Constructed As A Holy Minar
The world famous towering Qutub Minar, started in 1192 by Qutub-ud-din Aibak (1192-98), breathes down the neck of the Quwwat-ul-Islam mosque. There is a slight difference of opinion as to its purpose: it probably was a tower of victory, but then again it could have been built to be a minar (tower), attached to the Quwwat-ul-Islam mosque, for the muezzin (priest) to climb up top for a prayer.

Other Belief of Its Construction

Among Delhites there are lots of other theories about the origin of the tower. Some say it was the observatory of the great scientist Aryabhatta of ancient India, other claim that it was built by Prithvi Chauhan for his daughter to see the Yamuna. In fact everything short of an extraterrestrial origin has been attributed to it. The presence of the ancient non-rusting Iron Pillar within the complex further appears to add credence to the first theory. However the tower, its entire design and architecture are undisputedly Islamic and all the other theories are just matters of wild surmise.
Considering how shortchanged he was for time, it is doubtful that Qutub-ud-din got much further than a couple of levels of the minar, in fact many suggest that lived to see only the first storey complete. Altamash, his successor, completed the remaining tower.

Measures Taken To Keep The Minar In Perfect Shape

It is clear that the tower was very close to the sultanate's heart, since repeated efforts were made to keep it in perfect shape. In its long career, the tower got hit by lightening twice - something that, of course, with its height it was literally asking for. Once during the reign of Muhammad-bin-Tughlaq, who very decently repaired the ensuing damage. The next time was in the indefatigable builder Feroze Shah Tughlaq's time, when the topmost storey got damaged. Feroze Shah, who of course couldn't well leave things alone, not only repaired the floor, but also sneaked in another level.

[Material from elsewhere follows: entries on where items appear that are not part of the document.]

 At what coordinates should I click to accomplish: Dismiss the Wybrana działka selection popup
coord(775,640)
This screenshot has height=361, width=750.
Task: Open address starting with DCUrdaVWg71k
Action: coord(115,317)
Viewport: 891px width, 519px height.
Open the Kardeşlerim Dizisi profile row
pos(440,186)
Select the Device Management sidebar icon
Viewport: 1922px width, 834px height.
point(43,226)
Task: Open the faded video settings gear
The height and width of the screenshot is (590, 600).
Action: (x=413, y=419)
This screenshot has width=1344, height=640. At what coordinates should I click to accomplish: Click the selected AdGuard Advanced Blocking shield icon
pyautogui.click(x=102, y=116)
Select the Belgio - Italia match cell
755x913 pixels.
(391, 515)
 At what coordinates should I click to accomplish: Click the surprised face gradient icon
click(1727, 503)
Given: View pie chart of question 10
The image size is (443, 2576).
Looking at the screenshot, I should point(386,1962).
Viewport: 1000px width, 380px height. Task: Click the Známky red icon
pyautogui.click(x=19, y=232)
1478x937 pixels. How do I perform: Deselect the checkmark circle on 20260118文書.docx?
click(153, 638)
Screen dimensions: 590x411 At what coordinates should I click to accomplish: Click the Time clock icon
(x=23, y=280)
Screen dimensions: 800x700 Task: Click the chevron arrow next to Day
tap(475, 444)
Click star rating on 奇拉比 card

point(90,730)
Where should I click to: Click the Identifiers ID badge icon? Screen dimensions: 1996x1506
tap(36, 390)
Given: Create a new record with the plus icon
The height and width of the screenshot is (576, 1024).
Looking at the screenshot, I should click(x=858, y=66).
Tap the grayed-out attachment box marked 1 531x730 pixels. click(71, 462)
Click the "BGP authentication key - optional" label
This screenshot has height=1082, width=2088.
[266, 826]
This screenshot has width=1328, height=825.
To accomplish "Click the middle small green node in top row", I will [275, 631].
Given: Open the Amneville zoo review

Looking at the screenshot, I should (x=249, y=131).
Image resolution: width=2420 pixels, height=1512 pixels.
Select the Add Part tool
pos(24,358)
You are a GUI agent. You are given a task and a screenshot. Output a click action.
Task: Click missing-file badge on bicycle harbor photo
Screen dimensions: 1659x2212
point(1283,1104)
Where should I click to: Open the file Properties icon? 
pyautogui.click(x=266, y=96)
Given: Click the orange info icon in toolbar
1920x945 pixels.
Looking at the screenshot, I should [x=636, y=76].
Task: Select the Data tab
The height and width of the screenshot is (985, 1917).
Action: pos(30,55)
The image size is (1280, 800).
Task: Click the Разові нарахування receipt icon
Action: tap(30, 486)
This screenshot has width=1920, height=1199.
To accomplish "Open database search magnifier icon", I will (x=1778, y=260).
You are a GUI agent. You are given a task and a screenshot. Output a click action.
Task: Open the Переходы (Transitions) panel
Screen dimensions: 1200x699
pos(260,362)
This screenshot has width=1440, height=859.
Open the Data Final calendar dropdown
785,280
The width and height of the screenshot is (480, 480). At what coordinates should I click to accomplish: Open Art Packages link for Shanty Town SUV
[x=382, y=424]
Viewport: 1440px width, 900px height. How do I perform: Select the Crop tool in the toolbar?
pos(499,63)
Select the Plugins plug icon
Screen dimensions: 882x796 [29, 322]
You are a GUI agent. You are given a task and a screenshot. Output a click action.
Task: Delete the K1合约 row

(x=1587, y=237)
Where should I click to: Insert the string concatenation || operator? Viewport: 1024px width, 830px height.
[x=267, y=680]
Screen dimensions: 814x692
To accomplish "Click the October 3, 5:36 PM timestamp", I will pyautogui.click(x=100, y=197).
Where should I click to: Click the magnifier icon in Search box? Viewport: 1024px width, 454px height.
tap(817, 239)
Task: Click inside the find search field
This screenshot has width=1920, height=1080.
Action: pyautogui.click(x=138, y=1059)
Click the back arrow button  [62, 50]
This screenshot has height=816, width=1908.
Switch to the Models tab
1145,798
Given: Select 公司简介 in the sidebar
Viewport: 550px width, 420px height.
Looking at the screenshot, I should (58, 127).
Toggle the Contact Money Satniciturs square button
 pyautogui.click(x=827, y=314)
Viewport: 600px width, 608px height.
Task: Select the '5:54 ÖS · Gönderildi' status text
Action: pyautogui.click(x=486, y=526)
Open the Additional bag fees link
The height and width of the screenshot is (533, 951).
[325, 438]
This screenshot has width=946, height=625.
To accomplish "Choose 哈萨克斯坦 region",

The result of this combined effort is an interesting mix in styles that is clearly discernable all over the tower. Each of the original three storeys has different designs. The base storey has alternate angular and circular flutings while those of the second one are round and the third one has only angular flutings. Their alignment is mercifully similar, so giving the tower a rhythmic harmony. The pretty projecting balconies have a very interesting pattern, with icicle-shaped pendentive (an intricate design in which triangular pieces of vaulting spring from the corners of a rectangular area and support a rounded or polygonal dome) type of brackets. The attractiveness of the balconies is heightened by the bands of sonorous inscriptions. The diameter (at base) of the Qutub Minar is 14.32m and about 2.75m at the top.

The Attraction of Crownig Cupola

The tower had a crowning cupola on the top at one time, however this was struck down sometime in the early 19 th century, an earthquake felled it. This was replced by a well meaning English engineer Major Smith. However it must have looked quite an eyesore for when Lord Hardinge was Governor-general of British India, he had it removed. You can see it now on the spruce lawns of the Qutub complex. Come to think of it, it must have been eyesore - it's called Smith's folly.